One can still buy the book, read it, mark it up, and take notes the old-fashioned way. The difficulty is that students habituated to surfing on the internet, to getting their information in quick easy doses, to satisfying their curiosity with a minimum of effort, often do not have that patience to think and study this old-fashioned way.
The intellectual revolution of our time, post-modernism, long antedated the internet. None the less, the internet reinforces post-modernism: it is as subversive of "linear," "logocentric," "essentialist" thinking, as committed to the "aporea," "indeterminacy," "fluidity," "intertextuality" and "contextuality" of discourse, as deconstruction itself.

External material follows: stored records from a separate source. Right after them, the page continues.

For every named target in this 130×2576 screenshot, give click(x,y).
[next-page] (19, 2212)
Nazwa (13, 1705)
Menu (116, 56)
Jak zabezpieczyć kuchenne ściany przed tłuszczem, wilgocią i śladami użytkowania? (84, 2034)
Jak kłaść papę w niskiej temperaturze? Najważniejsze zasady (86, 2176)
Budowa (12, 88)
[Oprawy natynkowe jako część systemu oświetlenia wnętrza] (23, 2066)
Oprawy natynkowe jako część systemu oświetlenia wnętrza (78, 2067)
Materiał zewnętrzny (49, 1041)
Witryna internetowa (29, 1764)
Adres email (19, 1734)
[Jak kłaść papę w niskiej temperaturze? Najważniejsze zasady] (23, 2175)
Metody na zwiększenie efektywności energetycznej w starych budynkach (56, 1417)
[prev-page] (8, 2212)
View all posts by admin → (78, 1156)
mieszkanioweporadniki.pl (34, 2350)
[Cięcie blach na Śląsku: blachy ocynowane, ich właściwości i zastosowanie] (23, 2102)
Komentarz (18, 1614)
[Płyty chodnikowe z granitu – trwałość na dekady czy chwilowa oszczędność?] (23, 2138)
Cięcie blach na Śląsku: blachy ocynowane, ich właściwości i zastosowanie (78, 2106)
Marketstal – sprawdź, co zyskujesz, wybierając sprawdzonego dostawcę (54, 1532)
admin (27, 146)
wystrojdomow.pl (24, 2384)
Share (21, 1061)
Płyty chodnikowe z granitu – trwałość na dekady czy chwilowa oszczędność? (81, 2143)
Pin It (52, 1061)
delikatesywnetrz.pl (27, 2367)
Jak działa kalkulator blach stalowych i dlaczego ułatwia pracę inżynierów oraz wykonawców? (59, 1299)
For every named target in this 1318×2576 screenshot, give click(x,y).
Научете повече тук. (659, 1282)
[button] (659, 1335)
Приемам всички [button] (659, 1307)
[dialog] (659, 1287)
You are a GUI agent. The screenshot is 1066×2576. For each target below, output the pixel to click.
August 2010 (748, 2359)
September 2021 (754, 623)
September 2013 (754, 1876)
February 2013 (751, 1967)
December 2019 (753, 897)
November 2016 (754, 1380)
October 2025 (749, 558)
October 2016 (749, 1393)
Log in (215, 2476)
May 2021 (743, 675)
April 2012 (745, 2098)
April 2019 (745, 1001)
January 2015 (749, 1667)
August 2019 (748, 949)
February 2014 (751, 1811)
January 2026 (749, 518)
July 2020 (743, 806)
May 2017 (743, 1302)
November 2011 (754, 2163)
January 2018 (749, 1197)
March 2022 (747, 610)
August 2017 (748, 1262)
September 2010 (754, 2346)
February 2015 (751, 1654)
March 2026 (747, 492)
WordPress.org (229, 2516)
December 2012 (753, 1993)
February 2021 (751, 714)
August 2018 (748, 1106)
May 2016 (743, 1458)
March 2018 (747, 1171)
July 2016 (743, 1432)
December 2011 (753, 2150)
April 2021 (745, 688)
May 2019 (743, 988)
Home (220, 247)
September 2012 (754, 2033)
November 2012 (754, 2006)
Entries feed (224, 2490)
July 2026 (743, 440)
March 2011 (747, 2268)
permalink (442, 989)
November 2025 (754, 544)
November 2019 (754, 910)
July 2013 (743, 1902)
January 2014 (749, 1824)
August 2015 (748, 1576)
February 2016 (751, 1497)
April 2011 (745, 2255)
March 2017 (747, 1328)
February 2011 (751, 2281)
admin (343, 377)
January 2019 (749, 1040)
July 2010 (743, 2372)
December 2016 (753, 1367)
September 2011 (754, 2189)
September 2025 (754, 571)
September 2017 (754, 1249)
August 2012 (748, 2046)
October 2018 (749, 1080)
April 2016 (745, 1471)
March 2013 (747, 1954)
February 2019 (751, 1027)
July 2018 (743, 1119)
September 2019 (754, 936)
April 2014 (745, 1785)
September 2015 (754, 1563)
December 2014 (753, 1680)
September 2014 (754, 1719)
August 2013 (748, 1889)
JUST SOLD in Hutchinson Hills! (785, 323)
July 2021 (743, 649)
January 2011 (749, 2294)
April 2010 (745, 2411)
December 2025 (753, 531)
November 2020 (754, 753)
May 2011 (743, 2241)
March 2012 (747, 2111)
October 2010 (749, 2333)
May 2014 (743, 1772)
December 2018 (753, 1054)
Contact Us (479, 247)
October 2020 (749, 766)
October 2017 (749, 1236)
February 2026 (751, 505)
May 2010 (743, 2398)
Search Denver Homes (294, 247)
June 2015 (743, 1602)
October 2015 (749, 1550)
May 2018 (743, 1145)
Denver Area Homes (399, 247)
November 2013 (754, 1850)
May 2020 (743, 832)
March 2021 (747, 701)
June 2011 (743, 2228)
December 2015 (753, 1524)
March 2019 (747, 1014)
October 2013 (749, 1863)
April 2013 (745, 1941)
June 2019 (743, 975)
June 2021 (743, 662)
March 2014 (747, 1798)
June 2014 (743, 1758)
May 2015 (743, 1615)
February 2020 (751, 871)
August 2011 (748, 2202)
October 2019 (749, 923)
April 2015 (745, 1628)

Like post-modernism, the internet does not distinguish between the true and the false, the important and the trivial, the enduring and the ephemeral. The search for a name or phrase or subject will produce a comic strip or advertising slogan as readily as a quotation from the Bible or Shakespeare. Every source appearing on the screen has the same weight and credibility as every other; no authority is "privileged" over any other.
Michael Kinsley, editor of the new cyberspace journal Slate, insists that his magazine will retain the "linear, rational thinking" of print journalism. But to have to make that claim is itself testimony to the non-linear, non-rational tendency of the medium. One need not be a Luddite, even a neo-Luddite, to be alarmed by this most useful, most potent, most seductive, and most equivocal invention.